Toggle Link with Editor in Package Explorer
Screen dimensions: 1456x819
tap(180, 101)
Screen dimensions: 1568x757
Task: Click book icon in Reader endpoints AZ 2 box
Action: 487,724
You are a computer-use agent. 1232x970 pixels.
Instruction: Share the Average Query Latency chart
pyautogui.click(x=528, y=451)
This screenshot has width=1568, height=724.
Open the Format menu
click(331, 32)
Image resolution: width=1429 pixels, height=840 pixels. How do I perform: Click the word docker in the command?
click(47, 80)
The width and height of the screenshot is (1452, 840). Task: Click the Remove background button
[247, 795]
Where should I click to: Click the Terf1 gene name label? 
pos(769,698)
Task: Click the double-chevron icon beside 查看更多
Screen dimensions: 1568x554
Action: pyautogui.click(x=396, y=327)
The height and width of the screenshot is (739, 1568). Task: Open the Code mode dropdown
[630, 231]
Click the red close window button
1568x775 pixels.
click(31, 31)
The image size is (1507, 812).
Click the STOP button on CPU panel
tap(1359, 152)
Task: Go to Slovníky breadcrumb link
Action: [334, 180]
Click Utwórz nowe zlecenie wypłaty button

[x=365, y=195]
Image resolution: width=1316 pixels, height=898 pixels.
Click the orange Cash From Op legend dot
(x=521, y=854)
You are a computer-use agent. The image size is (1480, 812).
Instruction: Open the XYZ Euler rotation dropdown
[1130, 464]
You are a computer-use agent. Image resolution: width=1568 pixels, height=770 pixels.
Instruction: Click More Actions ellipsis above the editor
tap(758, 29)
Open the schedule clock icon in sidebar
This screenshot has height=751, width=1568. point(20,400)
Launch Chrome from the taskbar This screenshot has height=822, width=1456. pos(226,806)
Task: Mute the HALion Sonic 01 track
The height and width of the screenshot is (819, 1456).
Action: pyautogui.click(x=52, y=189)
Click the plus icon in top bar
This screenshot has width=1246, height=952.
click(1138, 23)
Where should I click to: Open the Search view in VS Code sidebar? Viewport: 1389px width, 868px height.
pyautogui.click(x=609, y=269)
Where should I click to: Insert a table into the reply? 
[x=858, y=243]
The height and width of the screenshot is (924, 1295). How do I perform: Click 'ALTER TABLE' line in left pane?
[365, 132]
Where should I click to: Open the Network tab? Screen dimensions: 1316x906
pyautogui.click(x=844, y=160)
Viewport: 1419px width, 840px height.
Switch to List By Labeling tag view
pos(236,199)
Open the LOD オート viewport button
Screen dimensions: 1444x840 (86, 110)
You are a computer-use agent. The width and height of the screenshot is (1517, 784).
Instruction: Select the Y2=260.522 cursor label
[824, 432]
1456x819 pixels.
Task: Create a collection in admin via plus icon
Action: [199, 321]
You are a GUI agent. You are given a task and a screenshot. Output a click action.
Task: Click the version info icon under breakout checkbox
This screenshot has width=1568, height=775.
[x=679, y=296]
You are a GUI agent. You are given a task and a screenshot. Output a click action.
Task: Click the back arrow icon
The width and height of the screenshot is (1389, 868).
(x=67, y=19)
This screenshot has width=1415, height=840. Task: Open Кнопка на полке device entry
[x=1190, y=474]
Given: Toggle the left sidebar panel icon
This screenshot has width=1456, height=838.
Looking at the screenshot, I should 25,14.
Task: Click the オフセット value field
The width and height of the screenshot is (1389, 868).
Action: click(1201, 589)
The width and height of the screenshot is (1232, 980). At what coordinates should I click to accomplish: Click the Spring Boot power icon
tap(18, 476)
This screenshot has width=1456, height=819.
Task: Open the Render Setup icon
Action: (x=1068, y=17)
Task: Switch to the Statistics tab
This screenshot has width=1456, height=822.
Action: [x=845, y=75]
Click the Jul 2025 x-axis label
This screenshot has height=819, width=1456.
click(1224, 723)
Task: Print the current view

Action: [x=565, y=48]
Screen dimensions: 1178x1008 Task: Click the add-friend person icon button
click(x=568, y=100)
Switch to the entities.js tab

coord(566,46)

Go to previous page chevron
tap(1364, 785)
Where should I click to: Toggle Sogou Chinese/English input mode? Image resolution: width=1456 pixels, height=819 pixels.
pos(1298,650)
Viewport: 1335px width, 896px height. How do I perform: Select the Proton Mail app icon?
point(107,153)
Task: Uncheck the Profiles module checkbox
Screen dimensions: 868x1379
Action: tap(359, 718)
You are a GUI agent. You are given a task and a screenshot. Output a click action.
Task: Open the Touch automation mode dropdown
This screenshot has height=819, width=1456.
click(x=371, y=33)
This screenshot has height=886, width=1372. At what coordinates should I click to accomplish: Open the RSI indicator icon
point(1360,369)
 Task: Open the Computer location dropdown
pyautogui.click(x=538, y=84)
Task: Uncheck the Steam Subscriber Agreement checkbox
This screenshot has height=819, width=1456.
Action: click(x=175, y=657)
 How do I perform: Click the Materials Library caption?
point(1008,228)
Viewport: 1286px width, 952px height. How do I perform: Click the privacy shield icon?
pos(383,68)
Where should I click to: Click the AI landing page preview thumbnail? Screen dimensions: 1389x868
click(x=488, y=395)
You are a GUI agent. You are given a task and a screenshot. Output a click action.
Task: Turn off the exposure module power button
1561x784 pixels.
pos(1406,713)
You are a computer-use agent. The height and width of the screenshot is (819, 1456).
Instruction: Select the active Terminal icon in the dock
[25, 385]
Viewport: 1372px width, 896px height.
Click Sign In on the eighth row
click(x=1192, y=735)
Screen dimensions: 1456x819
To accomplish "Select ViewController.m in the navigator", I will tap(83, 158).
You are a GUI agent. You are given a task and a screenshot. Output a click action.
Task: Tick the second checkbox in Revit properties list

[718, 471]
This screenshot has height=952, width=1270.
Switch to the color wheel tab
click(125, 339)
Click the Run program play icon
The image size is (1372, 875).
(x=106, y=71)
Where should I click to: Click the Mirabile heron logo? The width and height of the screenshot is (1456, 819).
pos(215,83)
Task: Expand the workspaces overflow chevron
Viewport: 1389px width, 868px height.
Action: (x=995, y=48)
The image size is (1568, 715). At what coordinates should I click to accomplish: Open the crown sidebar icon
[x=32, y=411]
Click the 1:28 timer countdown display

**What to work on:** Filtering the entries above by the word "module", copy each line that matches.

**Task answer:**
Task: Uncheck the Profiles module checkbox
Task: Turn off the exposure module power button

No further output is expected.